The John Escreet Project

JohnEscreetProject

The Spin was unsurprisingly full to the brim for the John Escreet Project who had arrived from New York that very morning. The club has been able to get a number of international players onto the stage over the past few years but this was the first from the very heartland of jazz. Keyboard player and composer John Escreet, originally from the UK, has been over in New York for several years. He has written music for a band of truly luminous players who bring together a diversity of styles that Escreet has managed to weld into a group that plays with rare imagination and virtuosity.

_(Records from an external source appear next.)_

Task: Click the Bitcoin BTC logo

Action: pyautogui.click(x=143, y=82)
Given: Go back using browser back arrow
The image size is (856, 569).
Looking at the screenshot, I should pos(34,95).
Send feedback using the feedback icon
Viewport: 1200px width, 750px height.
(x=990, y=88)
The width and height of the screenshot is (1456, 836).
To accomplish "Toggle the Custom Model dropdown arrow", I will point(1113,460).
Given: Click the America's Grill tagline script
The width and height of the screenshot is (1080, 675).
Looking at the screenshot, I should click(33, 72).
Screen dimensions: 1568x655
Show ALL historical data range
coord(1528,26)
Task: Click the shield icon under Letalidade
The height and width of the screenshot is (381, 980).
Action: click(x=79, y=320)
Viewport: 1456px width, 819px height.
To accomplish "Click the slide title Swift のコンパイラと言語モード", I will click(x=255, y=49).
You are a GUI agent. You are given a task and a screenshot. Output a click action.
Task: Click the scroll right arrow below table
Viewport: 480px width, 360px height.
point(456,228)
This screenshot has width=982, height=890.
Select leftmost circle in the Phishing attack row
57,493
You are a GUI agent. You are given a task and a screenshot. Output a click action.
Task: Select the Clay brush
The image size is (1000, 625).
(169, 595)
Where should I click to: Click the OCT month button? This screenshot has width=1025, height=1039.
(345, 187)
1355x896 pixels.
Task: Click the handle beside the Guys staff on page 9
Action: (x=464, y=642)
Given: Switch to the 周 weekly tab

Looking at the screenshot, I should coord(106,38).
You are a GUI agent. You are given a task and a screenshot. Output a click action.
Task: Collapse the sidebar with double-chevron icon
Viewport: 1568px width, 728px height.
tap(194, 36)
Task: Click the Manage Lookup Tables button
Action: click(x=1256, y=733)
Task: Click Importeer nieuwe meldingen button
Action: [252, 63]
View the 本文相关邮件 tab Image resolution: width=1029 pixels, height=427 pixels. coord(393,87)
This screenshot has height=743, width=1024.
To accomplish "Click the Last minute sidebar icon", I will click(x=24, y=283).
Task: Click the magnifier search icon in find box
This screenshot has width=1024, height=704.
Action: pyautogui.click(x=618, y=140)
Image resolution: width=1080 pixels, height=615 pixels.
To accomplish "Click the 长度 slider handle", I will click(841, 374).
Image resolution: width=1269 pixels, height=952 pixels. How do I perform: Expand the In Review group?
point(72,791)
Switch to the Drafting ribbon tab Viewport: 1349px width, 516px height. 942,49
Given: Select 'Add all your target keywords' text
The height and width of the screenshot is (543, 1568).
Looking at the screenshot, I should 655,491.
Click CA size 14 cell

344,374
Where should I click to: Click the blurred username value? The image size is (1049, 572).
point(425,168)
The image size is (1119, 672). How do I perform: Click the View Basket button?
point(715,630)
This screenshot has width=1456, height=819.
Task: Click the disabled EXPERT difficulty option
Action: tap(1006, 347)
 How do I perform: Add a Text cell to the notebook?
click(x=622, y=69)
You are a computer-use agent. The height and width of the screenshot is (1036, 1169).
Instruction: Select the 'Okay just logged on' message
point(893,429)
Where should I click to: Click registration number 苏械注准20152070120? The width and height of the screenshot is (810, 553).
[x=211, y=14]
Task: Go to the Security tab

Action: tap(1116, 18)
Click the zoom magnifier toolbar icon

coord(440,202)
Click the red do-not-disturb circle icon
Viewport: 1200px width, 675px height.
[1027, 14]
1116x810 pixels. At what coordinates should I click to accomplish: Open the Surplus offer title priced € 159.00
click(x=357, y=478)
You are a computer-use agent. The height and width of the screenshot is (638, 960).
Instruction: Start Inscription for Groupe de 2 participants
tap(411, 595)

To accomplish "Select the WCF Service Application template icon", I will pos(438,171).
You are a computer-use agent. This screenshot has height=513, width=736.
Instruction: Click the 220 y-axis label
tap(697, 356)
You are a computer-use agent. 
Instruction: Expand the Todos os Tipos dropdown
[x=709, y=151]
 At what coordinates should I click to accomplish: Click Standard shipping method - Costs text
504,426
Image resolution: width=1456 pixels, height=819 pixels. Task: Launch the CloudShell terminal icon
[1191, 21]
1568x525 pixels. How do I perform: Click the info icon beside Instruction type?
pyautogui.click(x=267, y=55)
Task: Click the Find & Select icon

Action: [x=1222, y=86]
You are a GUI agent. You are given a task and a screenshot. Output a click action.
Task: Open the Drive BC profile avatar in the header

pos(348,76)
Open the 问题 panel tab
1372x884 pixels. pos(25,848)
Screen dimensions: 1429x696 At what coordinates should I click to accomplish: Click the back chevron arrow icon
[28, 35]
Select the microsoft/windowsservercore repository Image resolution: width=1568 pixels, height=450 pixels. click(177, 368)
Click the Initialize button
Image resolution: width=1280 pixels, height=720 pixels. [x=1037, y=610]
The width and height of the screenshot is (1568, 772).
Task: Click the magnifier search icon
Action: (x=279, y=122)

Ambrose Akinmusire on trumpet can rein in his technical mastery to investigate the notes of a tune with spare haunting phrases. This deliberate frugality contrasted beautifully with alto saxophonist David Binney who has such fluidity and speed that he sounded like an unfolded version of Ornette Colman at his best. The sheets of notes welded a clear chain of musical ideas yet allowed Akinmusire’s trumpet to sound equally thoughtful and individual as he nudged at a phrase. Alongside these two John Escreet on a Fender Rhodes laid down the structure of the pieces and played with an equal mix of alacrity and intensity often unafraid to return to a single note or cluster to build the tension. Behind him the rhythm section of Zack Lober on bass and Tyshawn Sorey on drums created a firm yet kaleidoscopic carpet. Sorey was perhaps the most exceptional player in the whole group able to entirely alter the landscape of the sound by subtle or deliberately forceful alterations in the rhythmic structure. The group often played in duo or trio giving a sense of everyone being involved rather than the more traditional formula of soloist and support. Although Escreet’s music is tightly written there were many times when the band seemed to take the music to a very free edge, though this was immediately counteracted when the horns restated a melody with absolute precision.

Let’s hope the Spin can continue to be the rightful venue for more such international bands on UK tours as well as the best in the UK.